Can you rewrite the listing from its first line through the line containing "The image size", with "Settings" replaced by "Preferences" and nothing else changed?

────

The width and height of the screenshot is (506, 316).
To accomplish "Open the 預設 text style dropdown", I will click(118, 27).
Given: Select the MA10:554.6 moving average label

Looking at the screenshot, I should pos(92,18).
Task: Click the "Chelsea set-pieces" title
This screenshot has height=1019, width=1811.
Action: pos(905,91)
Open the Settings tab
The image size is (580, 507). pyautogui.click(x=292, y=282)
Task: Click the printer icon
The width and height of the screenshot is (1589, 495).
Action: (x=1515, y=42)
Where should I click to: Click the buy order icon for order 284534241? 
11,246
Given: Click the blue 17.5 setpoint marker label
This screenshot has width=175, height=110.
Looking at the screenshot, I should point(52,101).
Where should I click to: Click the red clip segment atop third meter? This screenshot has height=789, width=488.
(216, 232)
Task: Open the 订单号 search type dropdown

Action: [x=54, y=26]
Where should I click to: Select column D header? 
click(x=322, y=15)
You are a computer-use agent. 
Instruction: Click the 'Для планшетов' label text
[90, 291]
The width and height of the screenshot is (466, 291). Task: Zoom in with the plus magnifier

────

**Full output:**
The width and height of the screenshot is (506, 316).
To accomplish "Open the 預設 text style dropdown", I will click(118, 27).
Given: Select the MA10:554.6 moving average label

Looking at the screenshot, I should pos(92,18).
Task: Click the "Chelsea set-pieces" title
This screenshot has height=1019, width=1811.
Action: pos(905,91)
Open the Preferences tab
The image size is (580, 507). pyautogui.click(x=292, y=282)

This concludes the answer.